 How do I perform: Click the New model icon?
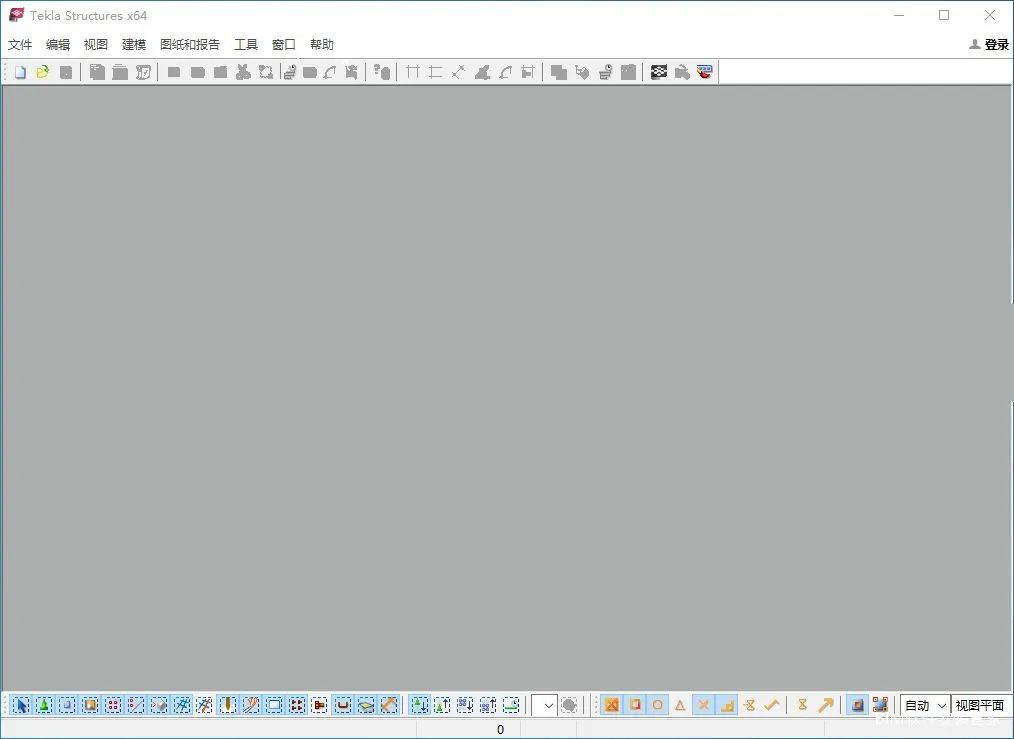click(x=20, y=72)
=======
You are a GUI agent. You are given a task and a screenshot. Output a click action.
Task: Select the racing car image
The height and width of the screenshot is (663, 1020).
=======
## Problem statement
Go over the records above and tally the lines with the word "screenshot" in them. Give the number alone.

## Exercise response
2